§ **Task**: The required output is a single number: how many lines of the material contain the string "tool".

§ **Dataset content**:

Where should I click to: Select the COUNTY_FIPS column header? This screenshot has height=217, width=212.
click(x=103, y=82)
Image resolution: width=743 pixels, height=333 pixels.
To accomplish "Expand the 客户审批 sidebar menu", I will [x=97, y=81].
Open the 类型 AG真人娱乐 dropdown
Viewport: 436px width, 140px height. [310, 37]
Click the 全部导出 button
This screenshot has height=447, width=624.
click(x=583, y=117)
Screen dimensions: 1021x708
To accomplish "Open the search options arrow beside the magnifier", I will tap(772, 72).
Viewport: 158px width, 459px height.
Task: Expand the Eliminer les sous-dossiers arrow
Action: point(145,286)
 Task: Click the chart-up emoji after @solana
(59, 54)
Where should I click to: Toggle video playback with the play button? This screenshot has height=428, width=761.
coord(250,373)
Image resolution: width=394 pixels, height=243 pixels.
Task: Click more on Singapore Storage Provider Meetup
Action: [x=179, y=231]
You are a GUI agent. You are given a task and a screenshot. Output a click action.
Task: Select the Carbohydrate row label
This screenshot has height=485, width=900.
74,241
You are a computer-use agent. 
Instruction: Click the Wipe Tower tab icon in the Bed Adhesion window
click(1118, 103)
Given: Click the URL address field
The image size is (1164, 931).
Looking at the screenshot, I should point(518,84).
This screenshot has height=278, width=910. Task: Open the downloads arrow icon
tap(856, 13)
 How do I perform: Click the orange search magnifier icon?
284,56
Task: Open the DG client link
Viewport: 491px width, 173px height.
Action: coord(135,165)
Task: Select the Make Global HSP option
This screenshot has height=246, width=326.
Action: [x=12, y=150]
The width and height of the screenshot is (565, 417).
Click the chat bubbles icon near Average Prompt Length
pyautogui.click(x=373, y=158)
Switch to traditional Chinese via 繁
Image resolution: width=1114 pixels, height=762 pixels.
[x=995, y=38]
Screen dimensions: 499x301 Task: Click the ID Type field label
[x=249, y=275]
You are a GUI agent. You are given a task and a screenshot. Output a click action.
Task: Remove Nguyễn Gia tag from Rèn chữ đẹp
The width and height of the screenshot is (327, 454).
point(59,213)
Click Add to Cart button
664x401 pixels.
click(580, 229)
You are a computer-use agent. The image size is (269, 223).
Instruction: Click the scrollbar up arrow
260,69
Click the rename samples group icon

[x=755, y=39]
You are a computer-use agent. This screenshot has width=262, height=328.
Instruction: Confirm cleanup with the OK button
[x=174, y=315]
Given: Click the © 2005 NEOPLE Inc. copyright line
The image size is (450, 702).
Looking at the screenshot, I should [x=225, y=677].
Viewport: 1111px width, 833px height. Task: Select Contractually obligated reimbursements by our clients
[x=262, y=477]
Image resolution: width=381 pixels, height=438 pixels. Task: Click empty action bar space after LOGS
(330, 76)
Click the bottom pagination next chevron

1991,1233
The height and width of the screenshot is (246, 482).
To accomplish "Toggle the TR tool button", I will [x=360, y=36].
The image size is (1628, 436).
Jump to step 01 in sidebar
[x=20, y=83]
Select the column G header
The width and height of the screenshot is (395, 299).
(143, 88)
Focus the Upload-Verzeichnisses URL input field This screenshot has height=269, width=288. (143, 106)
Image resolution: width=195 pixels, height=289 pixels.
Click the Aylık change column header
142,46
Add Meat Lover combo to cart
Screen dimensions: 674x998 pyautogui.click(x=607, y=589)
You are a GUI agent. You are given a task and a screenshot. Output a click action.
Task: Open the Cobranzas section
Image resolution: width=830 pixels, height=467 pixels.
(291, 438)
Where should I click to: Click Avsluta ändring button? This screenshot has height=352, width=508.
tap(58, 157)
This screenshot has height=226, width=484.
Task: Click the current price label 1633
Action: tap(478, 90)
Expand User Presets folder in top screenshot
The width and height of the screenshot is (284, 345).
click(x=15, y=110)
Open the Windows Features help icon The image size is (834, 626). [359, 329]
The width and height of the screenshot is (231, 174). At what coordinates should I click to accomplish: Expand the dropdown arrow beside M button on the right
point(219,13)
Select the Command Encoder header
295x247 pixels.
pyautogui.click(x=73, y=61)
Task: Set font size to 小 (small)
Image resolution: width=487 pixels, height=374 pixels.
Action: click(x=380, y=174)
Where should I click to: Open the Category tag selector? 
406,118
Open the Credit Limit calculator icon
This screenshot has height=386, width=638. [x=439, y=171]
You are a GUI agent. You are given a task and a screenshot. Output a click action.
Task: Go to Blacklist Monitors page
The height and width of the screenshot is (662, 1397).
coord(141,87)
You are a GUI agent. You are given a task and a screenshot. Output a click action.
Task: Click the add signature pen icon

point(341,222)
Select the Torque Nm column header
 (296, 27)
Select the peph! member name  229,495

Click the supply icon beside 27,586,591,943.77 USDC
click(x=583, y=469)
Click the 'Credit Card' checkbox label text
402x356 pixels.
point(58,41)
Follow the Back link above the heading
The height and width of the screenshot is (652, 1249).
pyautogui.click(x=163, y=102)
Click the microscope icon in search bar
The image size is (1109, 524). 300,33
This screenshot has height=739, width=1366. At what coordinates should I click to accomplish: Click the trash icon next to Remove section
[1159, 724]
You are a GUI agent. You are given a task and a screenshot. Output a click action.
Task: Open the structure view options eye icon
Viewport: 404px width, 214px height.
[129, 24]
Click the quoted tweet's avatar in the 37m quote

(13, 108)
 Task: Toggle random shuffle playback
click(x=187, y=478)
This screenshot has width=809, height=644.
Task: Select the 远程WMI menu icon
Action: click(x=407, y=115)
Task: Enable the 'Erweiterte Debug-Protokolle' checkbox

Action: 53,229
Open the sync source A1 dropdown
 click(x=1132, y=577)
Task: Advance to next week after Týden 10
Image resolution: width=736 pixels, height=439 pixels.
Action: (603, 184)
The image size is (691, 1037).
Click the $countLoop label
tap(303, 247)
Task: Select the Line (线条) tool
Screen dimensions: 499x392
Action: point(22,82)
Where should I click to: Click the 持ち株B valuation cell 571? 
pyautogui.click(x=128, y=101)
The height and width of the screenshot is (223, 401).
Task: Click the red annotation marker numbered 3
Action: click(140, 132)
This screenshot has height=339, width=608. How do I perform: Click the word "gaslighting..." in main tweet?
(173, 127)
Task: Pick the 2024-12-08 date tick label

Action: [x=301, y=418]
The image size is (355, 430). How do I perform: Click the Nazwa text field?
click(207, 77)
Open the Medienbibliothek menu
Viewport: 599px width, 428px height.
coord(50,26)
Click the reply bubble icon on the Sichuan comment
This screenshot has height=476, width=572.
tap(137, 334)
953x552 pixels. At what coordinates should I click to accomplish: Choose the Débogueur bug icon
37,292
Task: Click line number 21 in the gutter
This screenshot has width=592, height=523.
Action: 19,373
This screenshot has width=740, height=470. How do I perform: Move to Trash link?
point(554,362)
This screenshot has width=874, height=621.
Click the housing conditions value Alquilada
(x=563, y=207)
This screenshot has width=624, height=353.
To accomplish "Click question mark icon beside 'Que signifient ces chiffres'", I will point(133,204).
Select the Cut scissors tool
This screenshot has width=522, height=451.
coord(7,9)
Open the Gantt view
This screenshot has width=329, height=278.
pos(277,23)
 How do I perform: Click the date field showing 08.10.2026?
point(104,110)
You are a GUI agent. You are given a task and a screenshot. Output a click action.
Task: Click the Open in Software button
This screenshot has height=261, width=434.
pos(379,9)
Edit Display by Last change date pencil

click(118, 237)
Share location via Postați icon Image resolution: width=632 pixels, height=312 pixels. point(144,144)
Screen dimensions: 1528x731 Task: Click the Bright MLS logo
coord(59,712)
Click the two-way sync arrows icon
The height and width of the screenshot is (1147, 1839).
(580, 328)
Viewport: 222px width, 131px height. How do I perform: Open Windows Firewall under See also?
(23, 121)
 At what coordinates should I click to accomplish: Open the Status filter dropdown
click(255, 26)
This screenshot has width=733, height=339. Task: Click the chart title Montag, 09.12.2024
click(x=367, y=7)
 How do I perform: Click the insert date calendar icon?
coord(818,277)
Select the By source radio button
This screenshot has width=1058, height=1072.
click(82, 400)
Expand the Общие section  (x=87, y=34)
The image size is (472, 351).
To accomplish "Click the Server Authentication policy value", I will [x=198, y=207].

§ **Response to the exercise**: 3